En varias ocasiones Botero ha relatado cómo su primer acercamiento al arte universal fue a través de reproducciones en estampas y libros, dado que en el país no existían (siguen no existiendo) colecciones de arte universal en entidades públicas.Para todos aquellos -la mayoría- que no podemos viajar a Europa o Norteamérica para ver los originales, la Historia del Arte se convierte en la historia de las Imágenes del arte.Las reproducciones de pinturas o esculturas en libros, estampas y diapositivas reducen la obra a dos dimensiones, hacen que se pierda la escala, falsean el color, obliteran la textura, hacen que una miniatura y un mural tengan el mismo tamaño, establecen una coexistencia obligada entre dos obras:en resumen, reducen la experiencia artística a sus manifestaciones visuales más primarias.
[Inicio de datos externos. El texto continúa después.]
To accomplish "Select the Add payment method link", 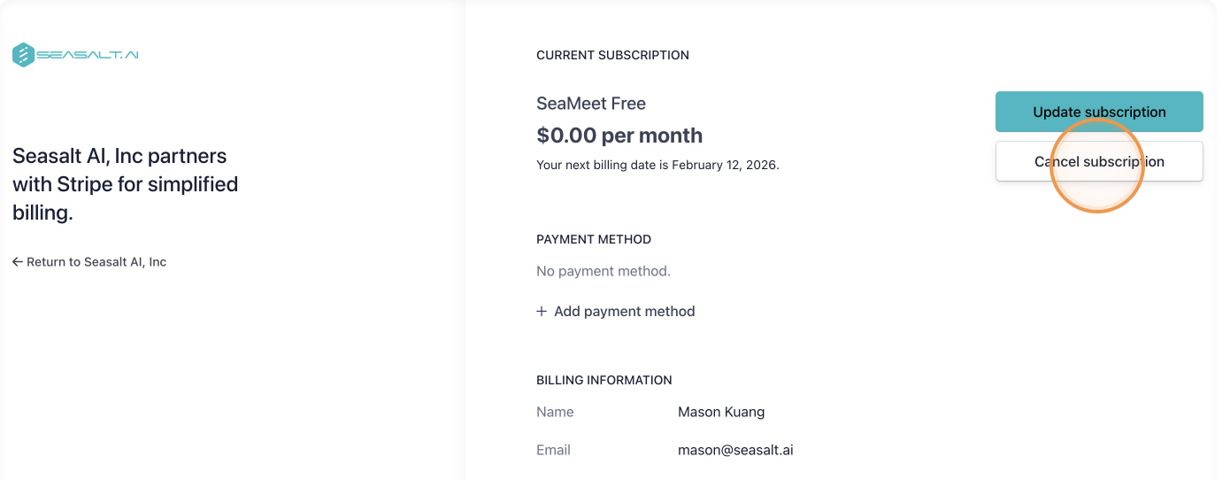I will click(x=624, y=312).
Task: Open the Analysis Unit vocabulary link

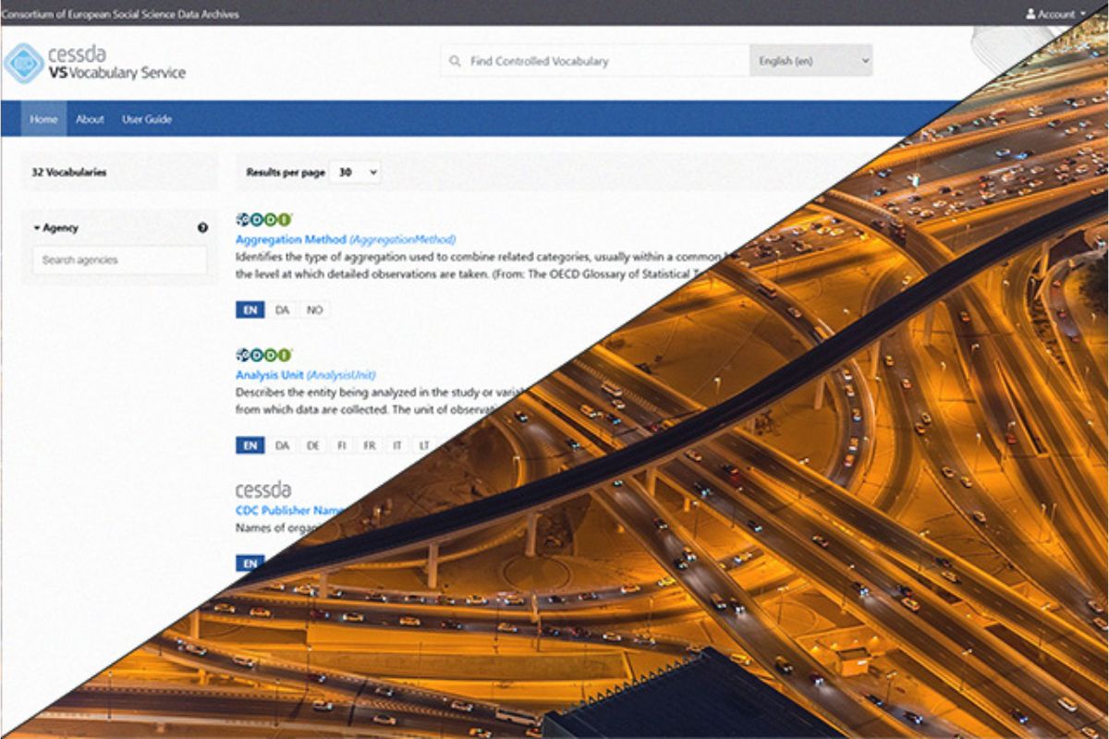Action: (269, 375)
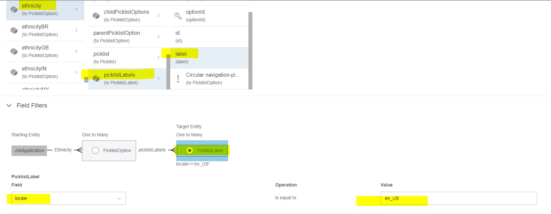Select the PicklistLabel radio button

[x=189, y=150]
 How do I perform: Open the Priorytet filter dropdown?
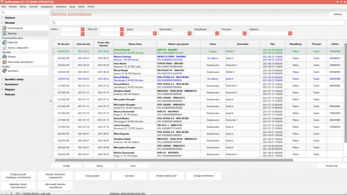point(245,33)
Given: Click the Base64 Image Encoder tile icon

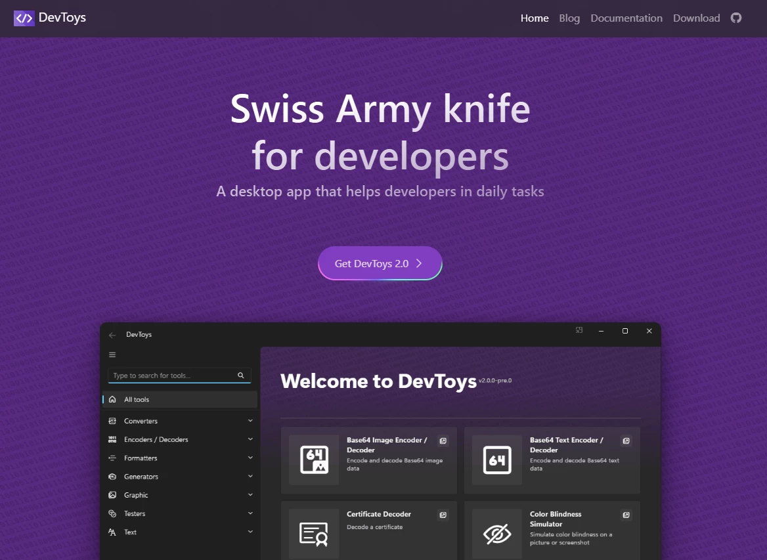Looking at the screenshot, I should (x=314, y=460).
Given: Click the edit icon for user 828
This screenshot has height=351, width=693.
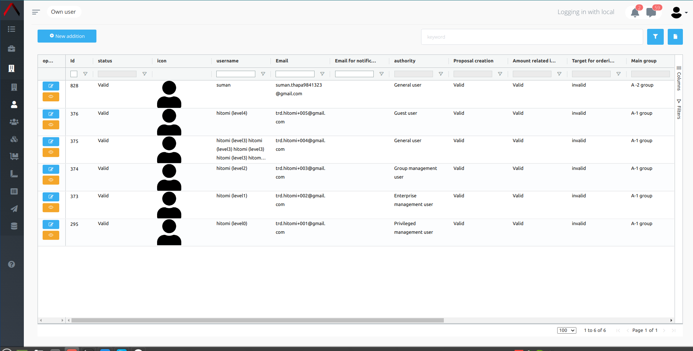Looking at the screenshot, I should pos(51,86).
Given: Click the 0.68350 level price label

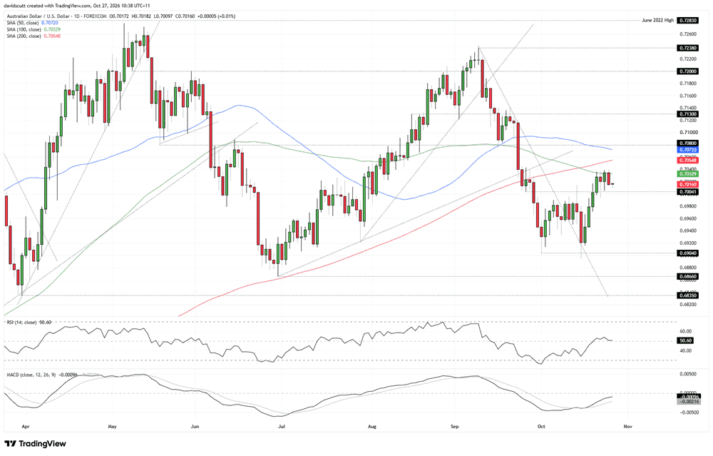Looking at the screenshot, I should 688,295.
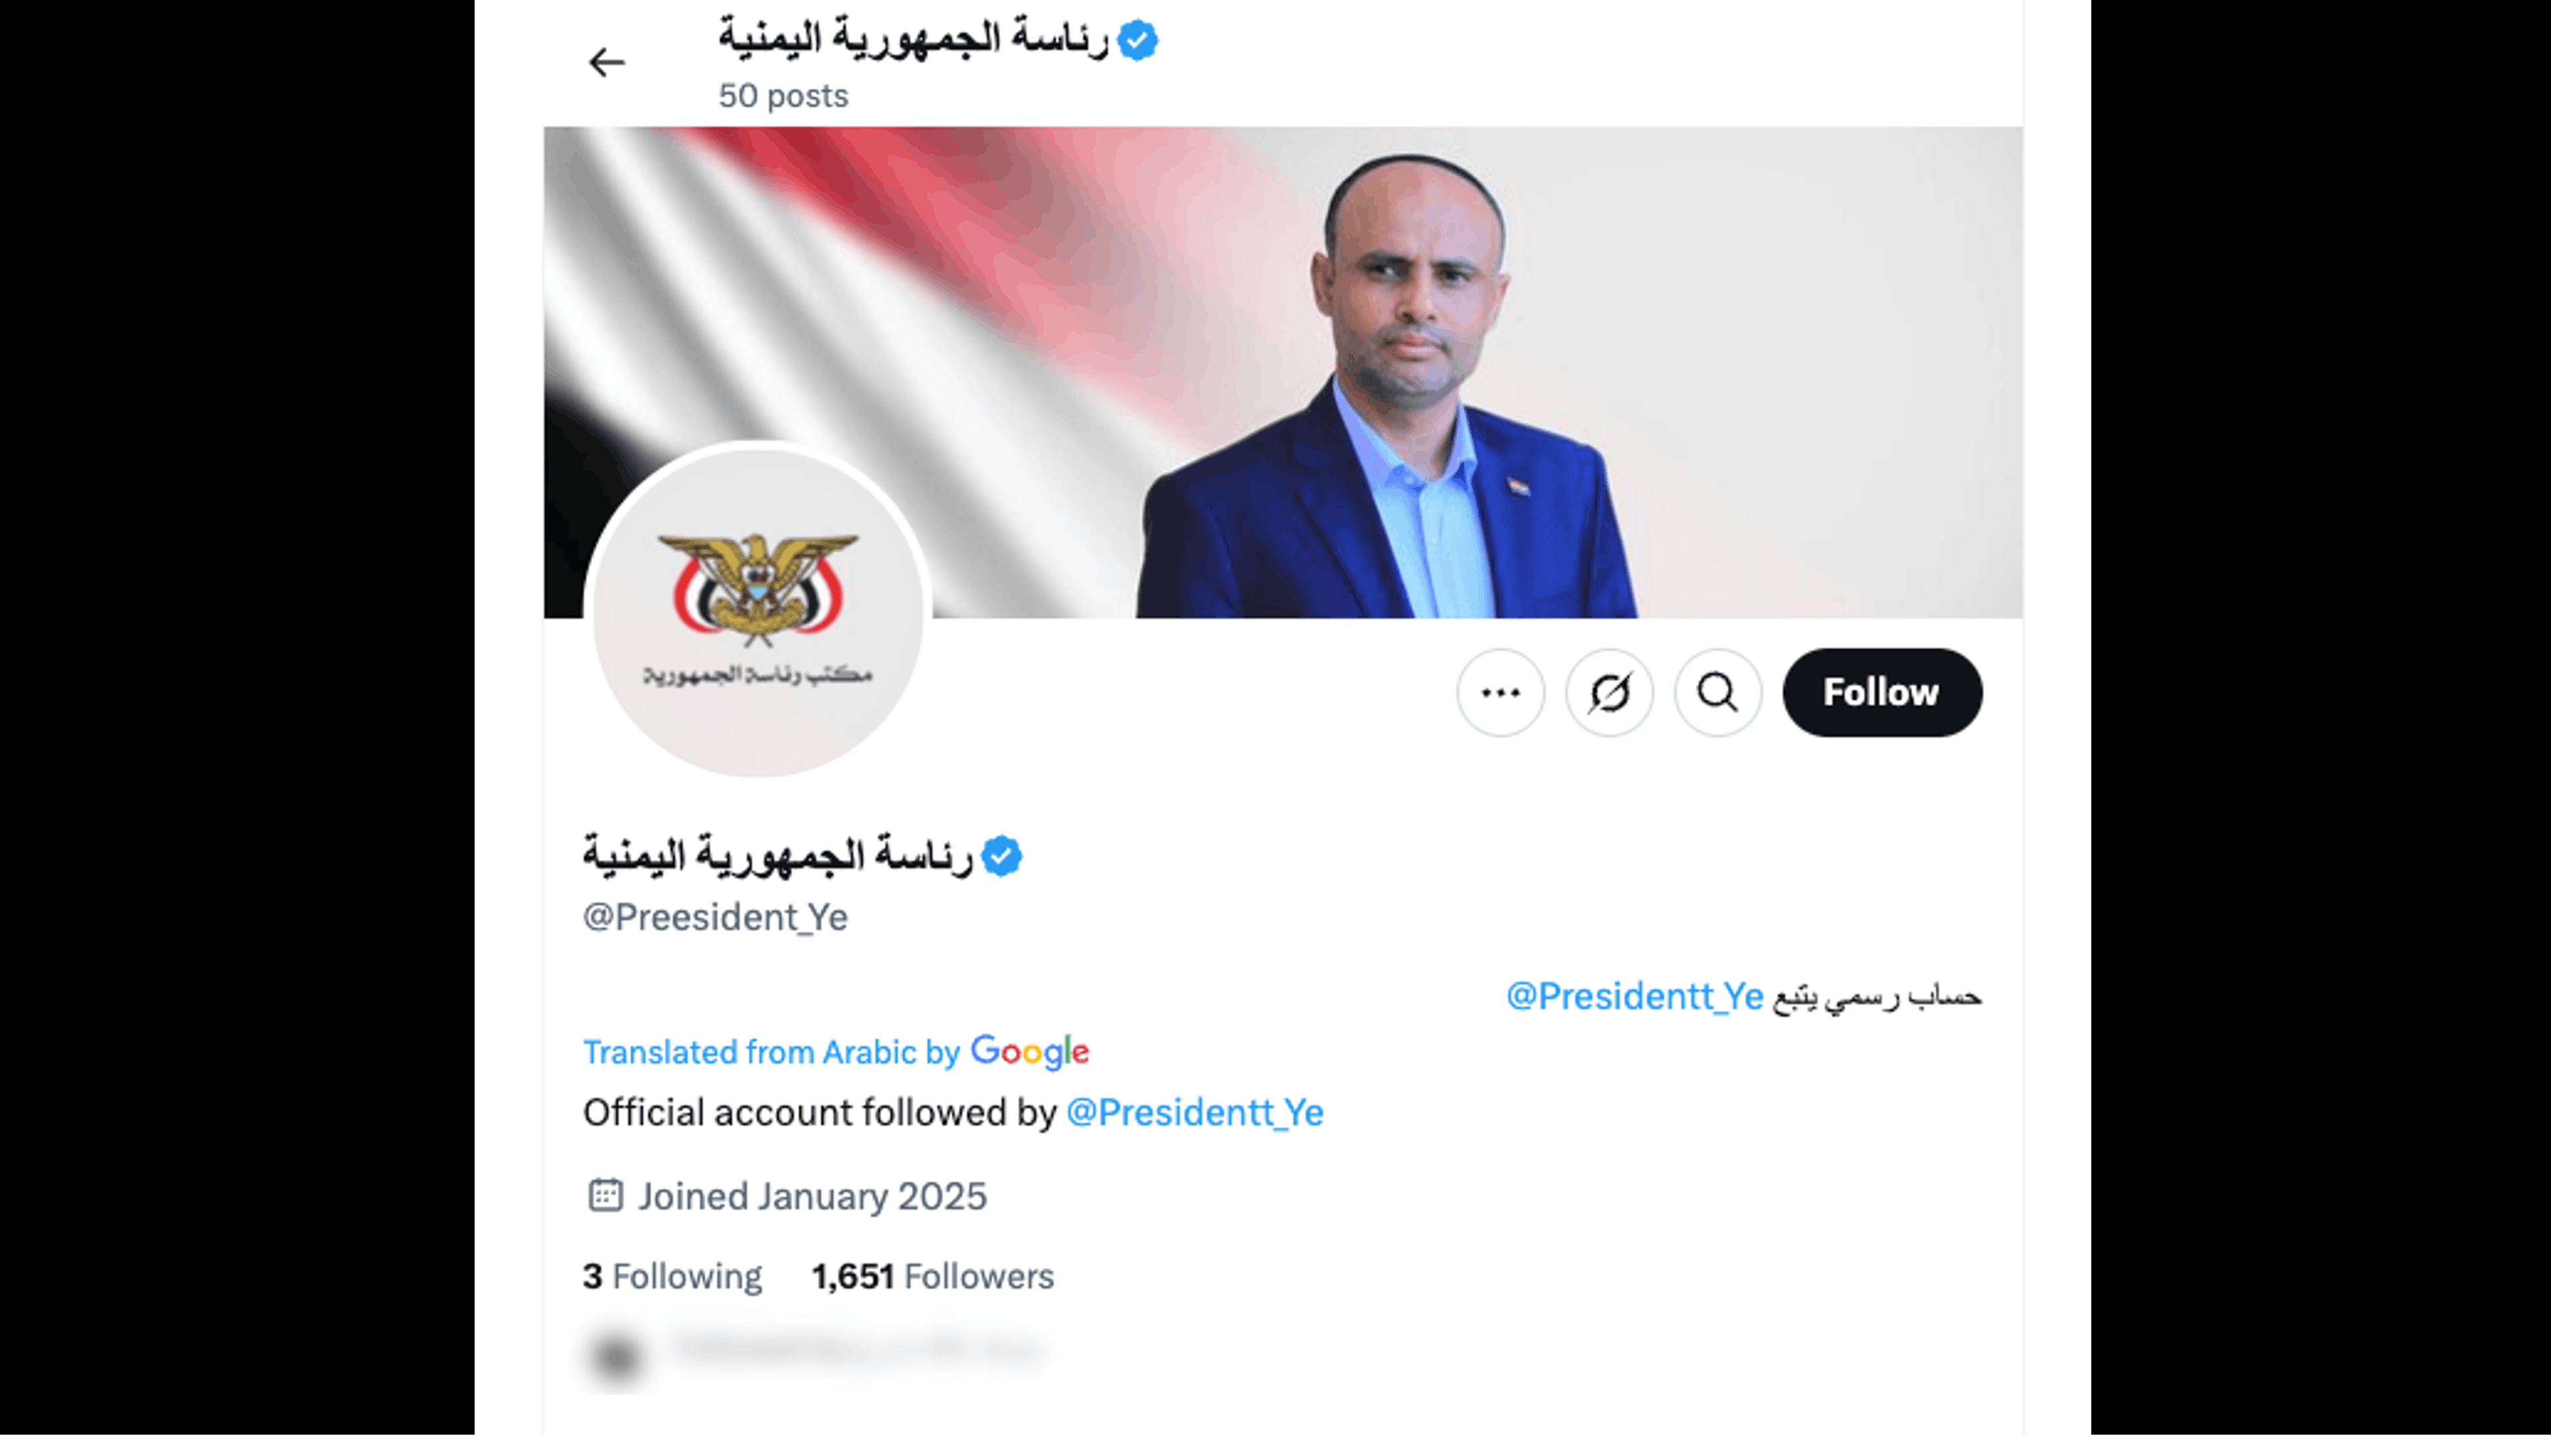2551x1437 pixels.
Task: Click the Google logo in translation notice
Action: click(1030, 1052)
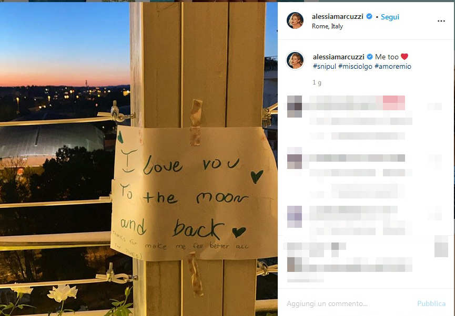Open the second blurred commenter's avatar
This screenshot has width=455, height=316.
click(295, 158)
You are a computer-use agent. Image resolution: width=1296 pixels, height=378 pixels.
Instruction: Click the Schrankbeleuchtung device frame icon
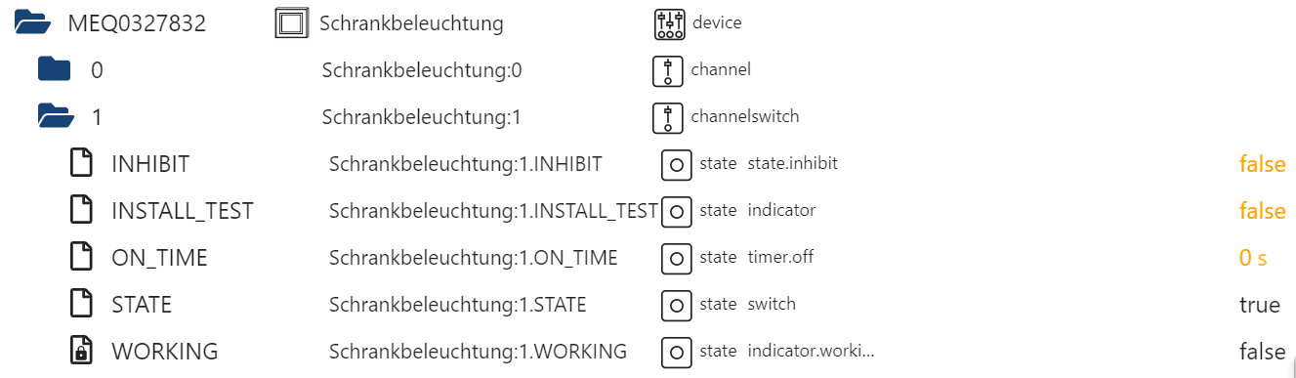pos(292,23)
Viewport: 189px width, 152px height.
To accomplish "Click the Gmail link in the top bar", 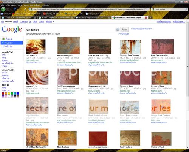I will coord(42,22).
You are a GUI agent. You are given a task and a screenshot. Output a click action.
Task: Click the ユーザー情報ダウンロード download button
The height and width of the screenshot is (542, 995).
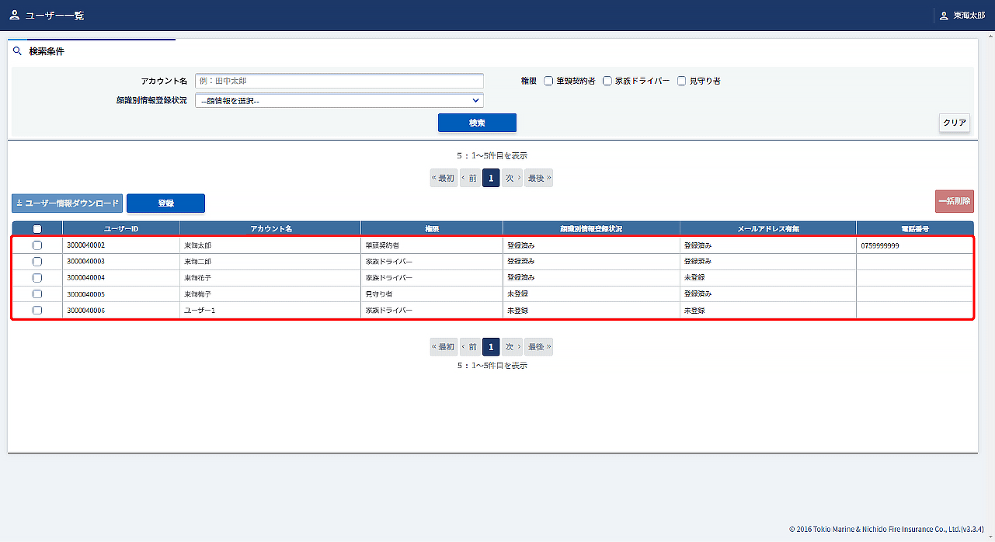pyautogui.click(x=68, y=203)
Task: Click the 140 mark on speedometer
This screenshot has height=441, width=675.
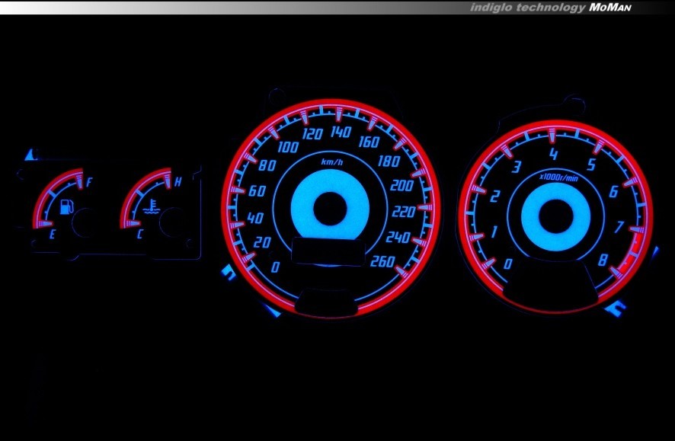Action: pyautogui.click(x=340, y=133)
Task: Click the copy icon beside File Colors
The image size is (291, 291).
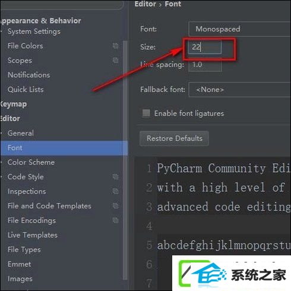Action: tap(115, 46)
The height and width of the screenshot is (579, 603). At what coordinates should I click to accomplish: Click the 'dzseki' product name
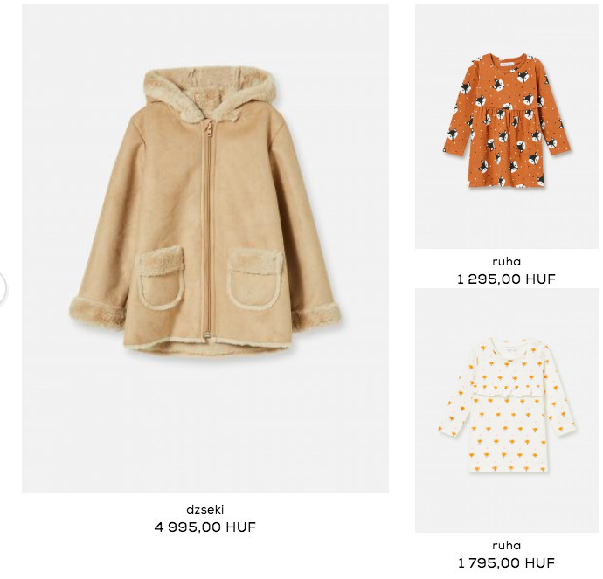coord(205,510)
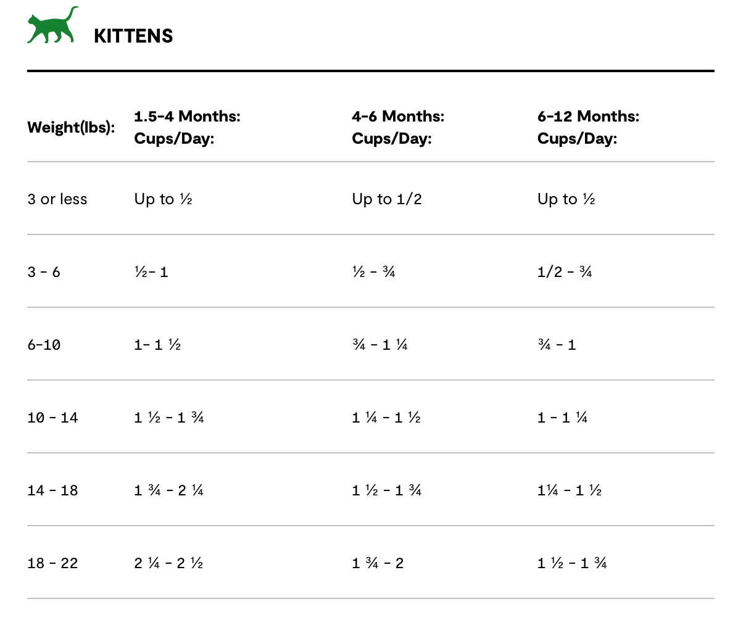The image size is (738, 628).
Task: Click the '2 ¼ - 2 ½' cups value
Action: coord(168,563)
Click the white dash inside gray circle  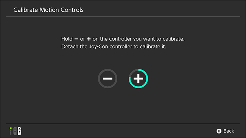tap(107, 78)
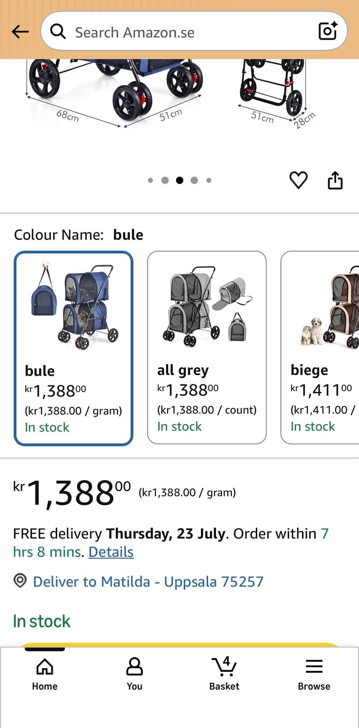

Los esfuerzos realizados por instituciones como el Museo Nacional, el Museo de Arte Moderno y la Biblioteca Luis Ángel Arango del Banco de la República por traer exposiciones de artistas clásicos, modernos o contemporáneos para presentarlas temporalmente en sus salas solucionan parcialmente el problema, pero su acción y su cubrimiento son limitados en el tiempo por los plazos cortos de itinerancia de las exposiciones internacionales. La Temporalidad, concepto clave de la museología contemporánea, se aplica en ese caso a las colecciones:sólo están disponibles por un tiempo corto para el disfrute del público. Pero el concepto de "exposición temporal" ha estado precedido históricamente por unas colecciones disponibles permanentemente para el público. Es sobre esta base que se intenta interesar al público de una ciudad en visitar de nuevo su Museo.El problema es que esta estrategia de la museología contemporánea presupone que la base existe.Y esto no ha sido cierto en nuestro país.Es aquí en donde radica la importancia capital de la donación del maestro Fernando Botero. En 1994 presentamos en las salas de la Biblioteca Luis Ángel Arango la exposición “Obras escogidas del Museo de Arte de Sao Paulo”, muestra en la que a través de 29 obras se hacía un recorrido por la pintura del siglo 19 y las primeras décadas del 20, y que incluía nombres como Renoir, Picasso, Chagall, Vuillard, Modigliani, Laurencin, y por primera y única vez en el país, una obra de Van Gogh.Entre las muchas cartas que recibí hubo una que me conmovió especialmente, que decía así:“he sido profesor de arte en un colegio público por más de veinte años.Les doy las gracias por permitirme ver en persona aquello que había por tantos años enseñado”.Además de colocar a Colombia de un solo golpe entre las cuatro o cinco colecciones públicas de arte internacional de mayor importancia en América Latina, la Donación Botero cumplirá una función social de gran importancia: estará allí por siempre, para la enseñanza pero sobre todo para el disfrute de todos los colombianos.

José Roca
Jefe de Exposiciones Temporales y Museología.